Your assignment:
Could you retype every entry below exactly as written?

(Dataset excerpts)
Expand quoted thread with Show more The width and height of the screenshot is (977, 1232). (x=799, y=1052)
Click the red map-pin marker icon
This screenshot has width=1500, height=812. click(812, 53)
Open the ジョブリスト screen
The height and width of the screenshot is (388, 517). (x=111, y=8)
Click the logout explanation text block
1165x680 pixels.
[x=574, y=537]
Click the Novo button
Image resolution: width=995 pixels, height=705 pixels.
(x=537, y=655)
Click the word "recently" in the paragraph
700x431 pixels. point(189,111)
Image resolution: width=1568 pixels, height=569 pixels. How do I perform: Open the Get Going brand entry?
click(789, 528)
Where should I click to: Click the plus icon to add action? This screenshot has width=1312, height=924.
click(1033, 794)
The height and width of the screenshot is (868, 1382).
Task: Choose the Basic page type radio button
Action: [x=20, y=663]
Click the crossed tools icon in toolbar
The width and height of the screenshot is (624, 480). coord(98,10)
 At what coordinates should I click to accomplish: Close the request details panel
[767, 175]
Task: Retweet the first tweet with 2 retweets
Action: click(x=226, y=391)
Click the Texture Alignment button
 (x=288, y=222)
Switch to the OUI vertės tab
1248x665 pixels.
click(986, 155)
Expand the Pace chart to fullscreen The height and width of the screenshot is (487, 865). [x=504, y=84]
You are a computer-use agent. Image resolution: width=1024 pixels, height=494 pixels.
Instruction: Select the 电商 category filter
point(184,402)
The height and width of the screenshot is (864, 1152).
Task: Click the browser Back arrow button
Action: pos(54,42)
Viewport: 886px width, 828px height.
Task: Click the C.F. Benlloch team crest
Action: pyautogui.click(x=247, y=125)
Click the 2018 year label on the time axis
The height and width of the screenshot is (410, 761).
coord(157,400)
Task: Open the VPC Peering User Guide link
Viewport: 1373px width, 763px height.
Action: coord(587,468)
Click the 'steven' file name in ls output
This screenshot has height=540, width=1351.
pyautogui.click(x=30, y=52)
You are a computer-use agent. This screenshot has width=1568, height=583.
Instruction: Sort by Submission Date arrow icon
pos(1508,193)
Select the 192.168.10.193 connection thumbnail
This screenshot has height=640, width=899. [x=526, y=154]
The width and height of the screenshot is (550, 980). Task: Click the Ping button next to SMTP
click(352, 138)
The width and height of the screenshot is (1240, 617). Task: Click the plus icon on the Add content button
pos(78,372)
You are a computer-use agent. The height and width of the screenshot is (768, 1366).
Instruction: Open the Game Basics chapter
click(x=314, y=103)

Your solution:
Expand quoted thread with Show more The width and height of the screenshot is (977, 1232). (x=799, y=1052)
Click the red map-pin marker icon
This screenshot has width=1500, height=812. click(812, 53)
Open the ジョブリスト screen
The height and width of the screenshot is (388, 517). (x=111, y=8)
Click the logout explanation text block
1165x680 pixels.
[x=574, y=537]
Click the Novo button
Image resolution: width=995 pixels, height=705 pixels.
(x=537, y=655)
Click the word "recently" in the paragraph
700x431 pixels. point(189,111)
Image resolution: width=1568 pixels, height=569 pixels. How do I perform: Open the Get Going brand entry?
click(789, 528)
Where should I click to: Click the plus icon to add action? This screenshot has width=1312, height=924.
click(1033, 794)
The height and width of the screenshot is (868, 1382).
Task: Choose the Basic page type radio button
Action: [x=20, y=663]
Click the crossed tools icon in toolbar
The width and height of the screenshot is (624, 480). coord(98,10)
 At what coordinates should I click to accomplish: Close the request details panel
[767, 175]
Task: Retweet the first tweet with 2 retweets
Action: click(x=226, y=391)
Click the Texture Alignment button
 (x=288, y=222)
Switch to the OUI vertės tab
1248x665 pixels.
click(986, 155)
Expand the Pace chart to fullscreen The height and width of the screenshot is (487, 865). [x=504, y=84]
You are a computer-use agent. Image resolution: width=1024 pixels, height=494 pixels.
Instruction: Select the 电商 category filter
point(184,402)
The height and width of the screenshot is (864, 1152).
Task: Click the browser Back arrow button
Action: pos(54,42)
Viewport: 886px width, 828px height.
Task: Click the C.F. Benlloch team crest
Action: pyautogui.click(x=247, y=125)
Click the 2018 year label on the time axis
The height and width of the screenshot is (410, 761).
coord(157,400)
Task: Open the VPC Peering User Guide link
Viewport: 1373px width, 763px height.
Action: coord(587,468)
Click the 'steven' file name in ls output
This screenshot has height=540, width=1351.
pyautogui.click(x=30, y=52)
You are a computer-use agent. This screenshot has width=1568, height=583.
Instruction: Sort by Submission Date arrow icon
pos(1508,193)
Select the 192.168.10.193 connection thumbnail
This screenshot has height=640, width=899. [x=526, y=154]
The width and height of the screenshot is (550, 980). Task: Click the Ping button next to SMTP
click(352, 138)
The width and height of the screenshot is (1240, 617). Task: Click the plus icon on the Add content button
pos(78,372)
You are a computer-use agent. The height and width of the screenshot is (768, 1366).
Instruction: Open the Game Basics chapter
click(x=314, y=103)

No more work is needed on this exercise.